Para quem atua nas redes, a medida é vista como um marco de reconhecimento profissional. A regulamentação estabelece parâmetros legais para o exercício da atividade e contribui para dar mais segurança a contratos firmados com empresas e marcas. Na prática, o enquadramento permite que esses trabalhadores sejam contratados sob o regime da legislação trabalhista brasileira, ainda que o texto da lei não trate diretamente de benefícios como salário mínimo da categoria ou direitos específicos.
Outro ponto apontado por apoiadores é a tentativa de organizar o mercado digital, especialmente no que diz respeito à publicidade e às parcerias comerciais. A legislação prevê maior responsabilização sobre conteúdos patrocinados e mensagens divulgadas ao público, embora especialistas considerem o alcance dessas regras ainda limitado diante do avanço da desinformação nas plataformas.
As críticas mais contundentes partem de profissionais de áreas tradicionais da comunicação. Jornalistas, radialistas, publicitários e editores argumentam que a nova legislação reúne atribuições distintas em uma única função, o que pode fragilizar ocupações já consolidadas e ampliar a precarização do trabalho no setor.
Há também preocupação quanto à ausência de exigência de formação técnica ou acadêmica para a produção de conteúdos relacionados a temas sensíveis, como saúde pública, educação e economia. Entidades de classe alertam que essa lacuna pode afetar a qualidade da informação e aumentar o risco de conteúdos imprecisos ou inadequados.

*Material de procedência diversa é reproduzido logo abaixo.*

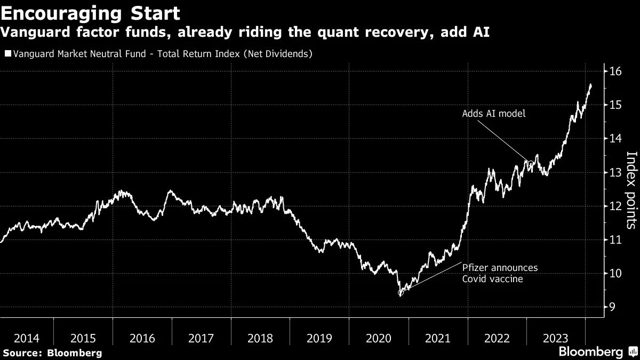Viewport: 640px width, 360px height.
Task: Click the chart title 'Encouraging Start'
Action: [x=90, y=13]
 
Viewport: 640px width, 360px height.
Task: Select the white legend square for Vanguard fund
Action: [x=7, y=53]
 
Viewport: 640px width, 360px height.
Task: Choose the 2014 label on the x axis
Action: [x=27, y=338]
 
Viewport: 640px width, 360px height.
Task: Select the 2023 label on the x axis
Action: [x=555, y=338]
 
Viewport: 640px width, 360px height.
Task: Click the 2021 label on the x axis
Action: [x=437, y=338]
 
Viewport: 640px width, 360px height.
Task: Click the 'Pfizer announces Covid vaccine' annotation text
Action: [x=500, y=273]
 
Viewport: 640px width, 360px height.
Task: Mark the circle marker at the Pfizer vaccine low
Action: [x=401, y=292]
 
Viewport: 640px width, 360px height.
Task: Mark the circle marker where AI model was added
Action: [x=531, y=163]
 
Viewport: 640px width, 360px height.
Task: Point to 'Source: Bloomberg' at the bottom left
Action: [x=52, y=353]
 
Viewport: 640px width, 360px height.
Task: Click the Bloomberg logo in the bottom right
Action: [x=597, y=351]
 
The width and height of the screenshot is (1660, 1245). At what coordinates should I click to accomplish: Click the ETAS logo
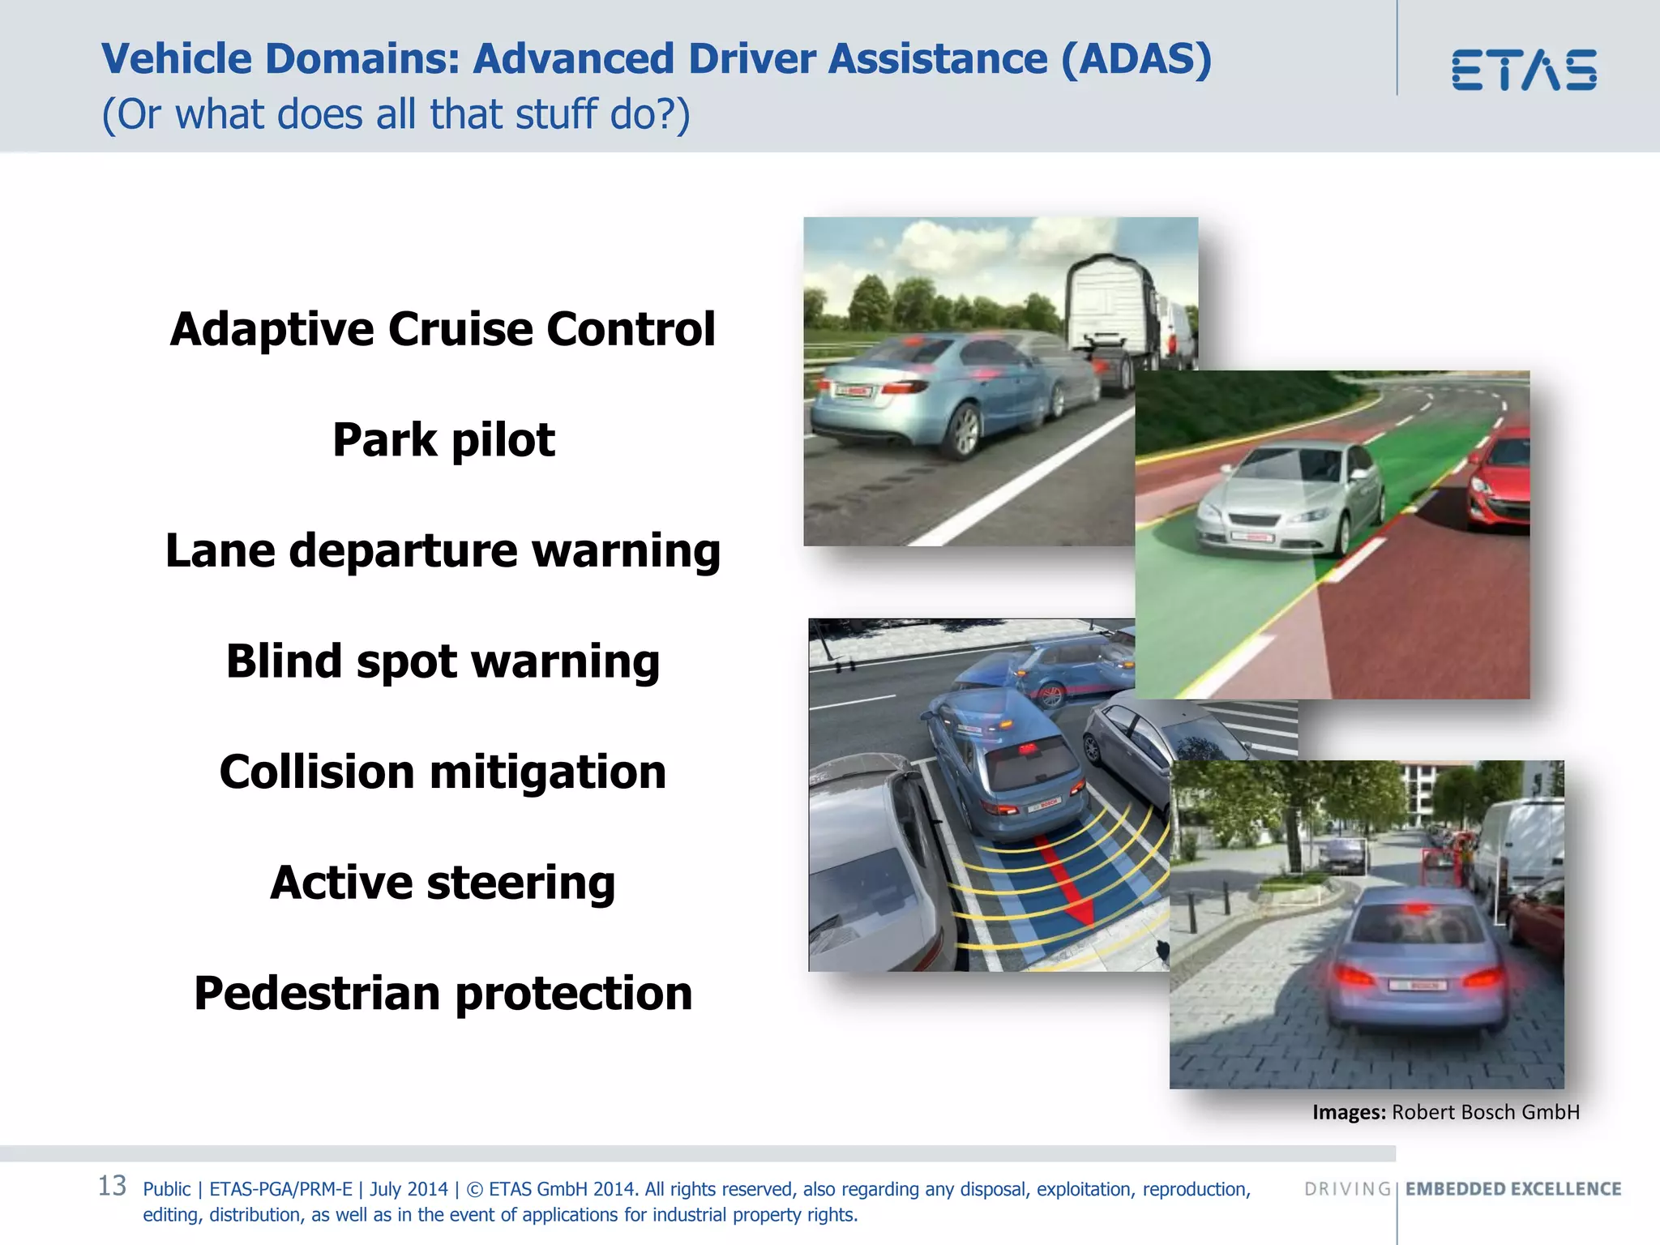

Enquanto o debate segue, o Congresso Nacional analisa o Projeto de Lei nº 5.990 de 2025, que propõe critérios mais rigorosos para influenciadores que abordam assuntos de interesse coletivo sem qualificação específica. Caso avance, a proposta pode alterar novamente as regras para atuação nas redes e ampliar o controle sobre a circulação de informações falsas.